Struck by Nigel Farage responding to questioning from Mishal Hussein on BBCR4Today on the principle of an immigration commission establishing and enforcing bases for entry (*1) being about “maintaining normality”.
Particularly impressed with his insistance that a quantifiable cap on immigrant numbers was a compete red herring, the point being “social quality”. If pushed, yes he could point at stats at what had been considered “normal”, but turning such numbers into targets and caps was to completely miss the point.
The wider meta-point, is the media generally. Even high-quality journalists are part of an establishment that values quantity above quality. The underlying point for governance is that not everything that counts can be counted. It’s a deeply pernicious (scientistic) kind of political correctness – a meme – underlying governance itself, as well as the media as part of our checks and balances monitoring that governance, to be seen to stick with “objective facts”. As if quality itself were some slippery slope to leading to the PC bogey-man of “moral relativism” (*2).
Numbers are a tool, they are never the point.
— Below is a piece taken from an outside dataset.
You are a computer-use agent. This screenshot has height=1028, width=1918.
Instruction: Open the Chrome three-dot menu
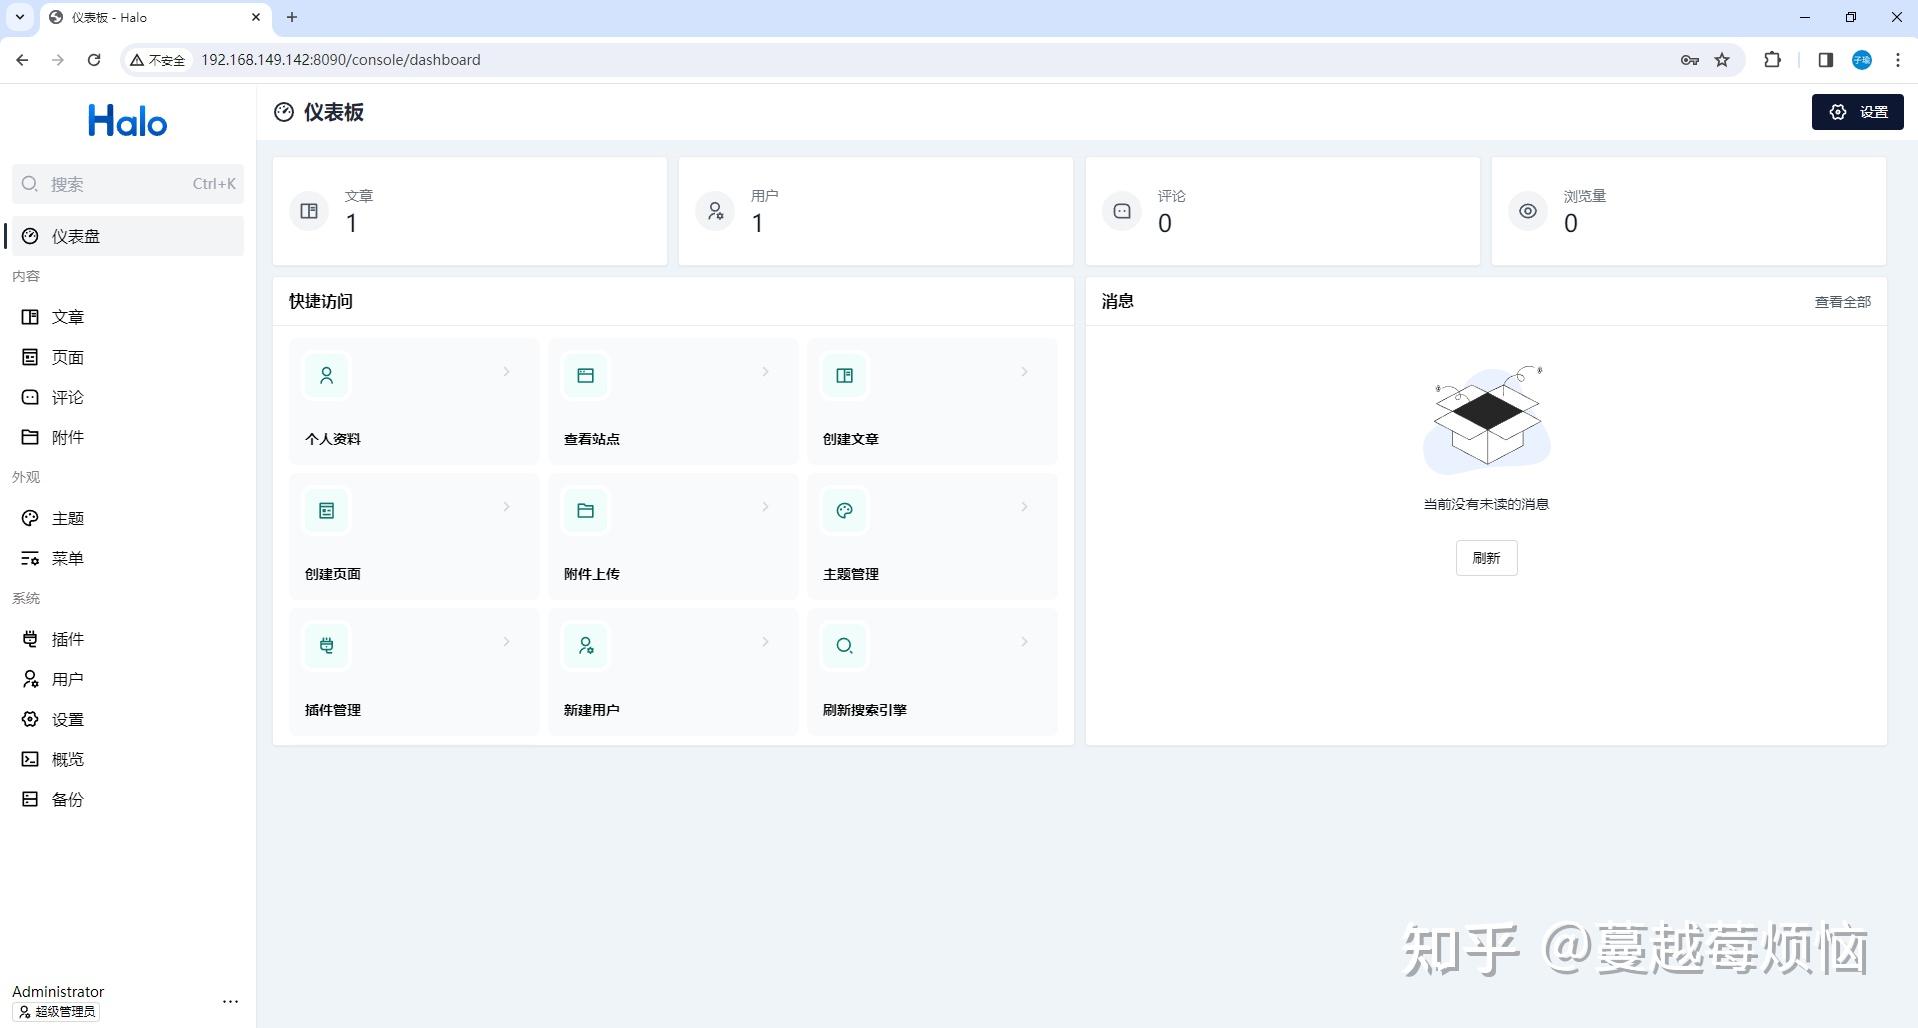1898,59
(*1) Typically the bases for entry adopt another meme – “the Australian points system” – but again the focus tends to be “economic value vs benefit cost” of the candidate. Of course here too, there must also be a more fundamental cultural normality aspect to the test beyond the numbers. Coincidentally a fit with cultural normality is the immigration focus of another UKIP supporter (Anne Marie Waters) here. A cultural melting pot is one thing, but we don’t want to import memes that positively deny values our culture holds as basic freedoms. (Though as one commenter pointed out, whilst this logic is fine, and there is an element of straw-man I acknowledged in the previous report, the scale of “a few bad apples” amongst immigrant numbers is likely to be very small compared to those home grown by degenerate radicalisation – radicalisation toward illiberal, cultural values that deny basic freedoms I’m talking here, not specifically violent muderous (eg Salafist-jihadi) extremism necessarily. But the principle is nevertheless important – the quality of values held individually is fundamentally more important than a count of total numbers, or less still economic value. Numbers must not rule.)
[(*2) Post Note on Moral Relativism.]
[Post Note : Interesting to note the similarities between Farage view and Milliband’s take. Need to read the latter more closely, is he really agreeing, are they agreeing on the qualitative point about fairness? Hat tip to Daniel Trilling @trillingual – though by exploiting their own refugee family status, they cloud immigration with refugees.]